Série d'exercices
1. Traduisez en anglais cette phrase de l'extrait sur le licenciement : « Par ailleurs, nous vous précisons que malgré tous nos efforts en ce sens, nous n’avons pu trouver vous concernant, aucune solution de reclassement. »
2. D'après l'extrait sur le licenciement, quelle somme le conseil de prud'hommes de Grasse a-t-il accordée au titre de l'indemnité pour licenciement sans cause réelle et sérieuse ?
3. Rédigez, s'il vous plaît, la suite de l'extrait sur le licenciement à partir de sa dernière phrase.

Par ailleurs, nous vous précisons que malgré tous nos efforts en ce sens, nous n’avons pu trouver vous concernant, aucune solution de reclassement.
Votre contrat prend fin le 19 novembre 2015″.
Le salarié a saisi 18 janvier 2016 le conseil de Prud’hommes de Grasse d’une demande en licenciement sans cause réelle et sérieuse et en condamnation solidaire de la société employeuse et de la société mère à une indemnité compensatrice de préavis, à des dommages et intérêts pour licenciement sans cause réelle et sérieuse, à un rappel de rémunération variable.
Par jugement du 5 décembre 2018 le conseil de prud’hommes de Grasse a :
– dit et jugé qu’il n’y a pas lieu de condamner solidairement la société SAS Smartwares Safety & Lighting France et SAS Smartwares Safety & Lighting B.V.
– dit et jugé que le licenciement pour motif économique de Monsieur [L] [S] est requalifié en licenciement sans cause réelle et sérieuse
– dit et jugé que le salaire moyen de Monsieur [L] [S] s’élève à 7.161,27 €
– condamné la SAS Smartwares Safety & Lighting France à payer à Monsieur [L] [S] la somme de 50.000 € au titre d’indemnité pour licenciement sans cause réelle et sérieuse
– condamné la SAS Smartwares Safety & Lighting France à payer à Monsieur [L] [S] la somme de 21.483,80 € au titre de l’indemnité de préavis et de 2.148,38 € au titre des congés Payés y afférents
– ordonné la remise par la société Smartwares Safety & Lighting France de l’attestation pôle emploi, des bulletins de salaire conforme sous astreinte 15€ par jour de retard, pour une durée d’un mois maximum, et à compter de 2 mois après le présent jugement
– dit et jugé que les créances salariales porteront intérêt au taux légal à compter de la demande en justice
– prononcé l’exécution provisoire relativement aux éléments de rémunérations prévus par les articles R.1454-14 et R.1454-28 du code du travail dans la limite de 9 mois de salaire
– condamné la société Smartwares Safety & Lighting France à payer à Monsieur [L] [S] la somme de 800 euros au titre de l’article 700 du code de procédure civile
– débouté Monsieur [L] [S] du surplus de ses demandes
– débouté la SAS Smartwares Safety & Lighting France du surplus de ses demandes
– condamné la SAS Smartwares Safety & Lighting France aux dépens.
Le salarié a interjeté appel du jugement par déclaration du 24 décembre 2018 énonçant :
‘Objet/Portée de l’appel : Appel partiel selon note de motivation jointe au présente acte et faisant corps avec celui-ci’
à laquelle est jointe une annexe intitulée ‘Note de motivation de l’appel formé par Monsieur [S] à l’encontre de la décision rendue par le CPH de Grasse du 05/12/2018 et faisant corps avec l’acte auquel elle est annexée ‘ rédigée comme suit :
‘Appel partiel tendant à la réformation du jugement entrepris:
En ce qu’il a dit qu’il n’y avait pas lieu de Condamner conjointement et solidairement les sociétés Smartwares Safety & Lighting France et Smartwares Safety & Lighting B.V.

Données ci-dessous
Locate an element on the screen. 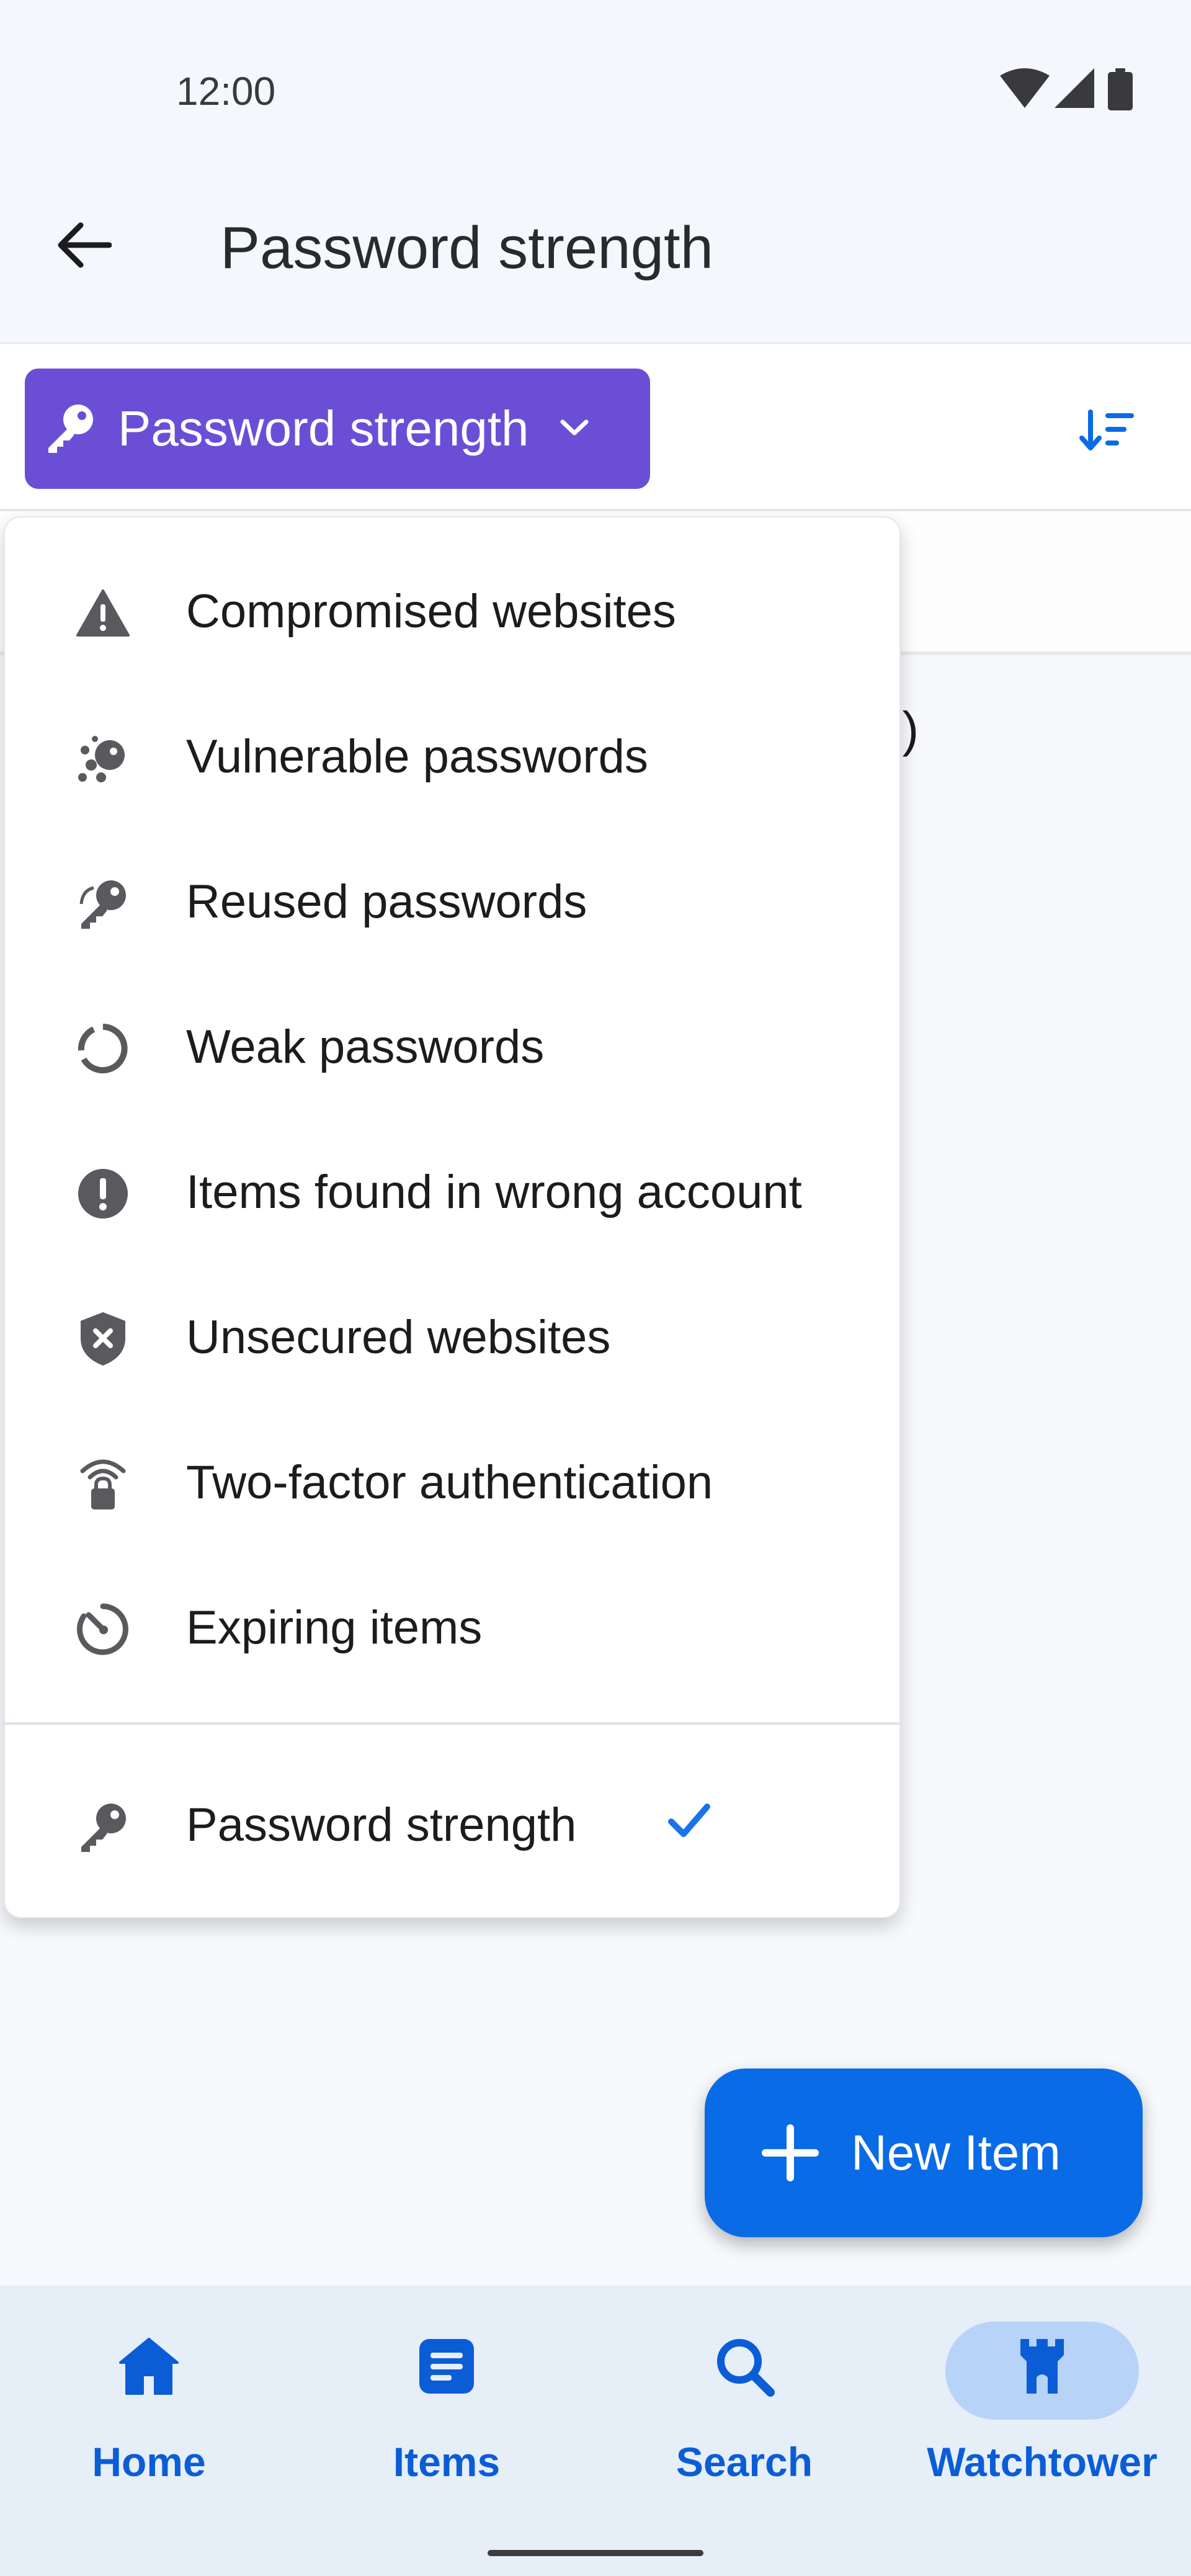 The width and height of the screenshot is (1191, 2576). items-icon is located at coordinates (447, 2366).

Réponses
1. Furthermore, we inform you that despite all our efforts in this regard, we have been unable to find any redeployment solution for you.

2. 50.000 €.

3.
En ce qu’il a limité l’indemnité pour licenciement sans cause réelle et sérieuse à 50 000€;
En ce qu’il n’a pas fait droit aux demandes de préavis et de congés payés afférents en allouant les sommes de 21 483,80 € bruts et de 2148,38 € à ce titre;
En ce qu’il a débouté Monsieur [S] des demandes de :
– Rappels de salaire sur commissions : 49 931,86 € bruts
– Congés payés afférents : 49993,18 € bruts;
En ce qu’il a limité le montant de l’astreinte à la somme de 15 € par jour de retard pour une période d’un mois maximum et à compter de 2 mois après le jugement pour la délivrance des documents sociaux ordonnée;
En ce qu’il a limité à 800€ la condamnation au titre de l’article 700 du cpc.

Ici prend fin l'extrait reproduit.